The full pipeline showcases a replication job that copies five tables from a DB2 mainframe to Snowflake with inline data-quality checks, plus two schedules; declared in a single defs.yaml file as three composed components:

src/project_datastage/defs/datastage_pipeline/defs.yaml
type: project_datastage.components.data_stage_job_component.DataStageJobComponent

attributes:
demo_mode: true
job_name: customer_data_replication
cpdctl_profile: cp4d-profile
datastage_project_name: PROD_PROJECT
source_connection:
type: db2
host: mainframe.corp.example.com
port: "50000"
database: PROD_DB
target_connection:
type: snowflake
account: acme.snowflakecomputing.com
database: RAW_ZONE
warehouse: ETL_WH
tables:
- name: customers
source_schema: LEGACY
target_schema: RAW
- name: orders
source_schema: LEGACY
target_schema: RAW
- name: order_line_items
source_schema: LEGACY
target_schema: RAW
- name: products
source_schema: LEGACY
target_schema: RAW
- name: shipments
source_schema: LEGACY
target_schema: RAW

---
type: project_datastage.components.scheduled_job_component.ScheduledJobComponent

attributes:
job_name: daily_datastage_replication
cron_schedule: "0 6 * * *"
asset_selection: "tag:schedule=daily"

---
type: project_datastage.components.scheduled_job_component.ScheduledJobComponent

attributes:
job_name: weekly_datastage_data_quality
cron_schedule: "0 8 * * 1"
asset_selection: "group:datastage_replication"

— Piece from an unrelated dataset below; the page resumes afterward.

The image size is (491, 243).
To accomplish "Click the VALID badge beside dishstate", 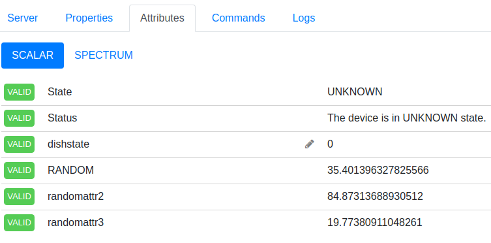I will click(x=19, y=144).
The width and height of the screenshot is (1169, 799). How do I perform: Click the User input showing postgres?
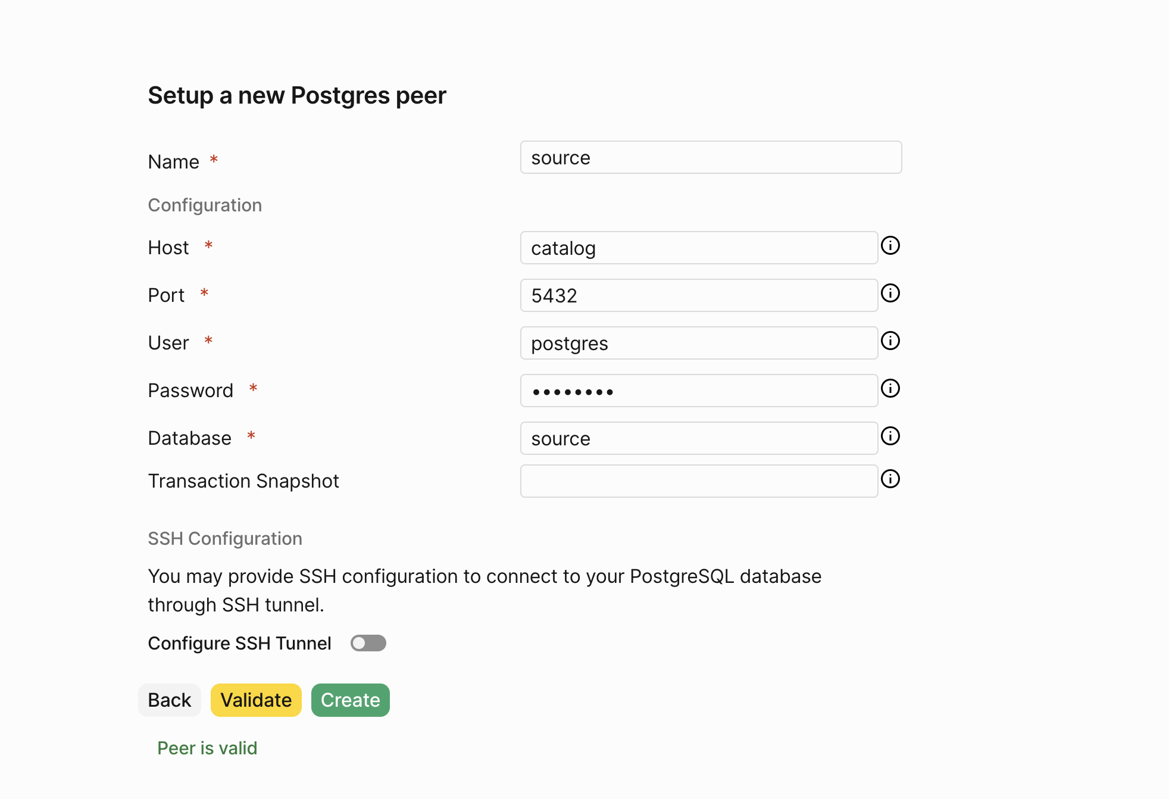[x=699, y=343]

The first document declares the DataStageJobComponent with demo_mode: true so it runs locally without a cpdctl installation. The second runs the replication daily at 6 AM UTC, targeting tag:schedule=daily which matches the tag set by DataStageTranslator.get_tags. The third reruns all assets in the datastage_replication group every Monday at 8 AM UTC because checks run inline with materialization, this also re-executes the row count and freshness checks for every table. Changing the schedule frequency or adding a third schedule requires only a new YAML document, no Python changes needed.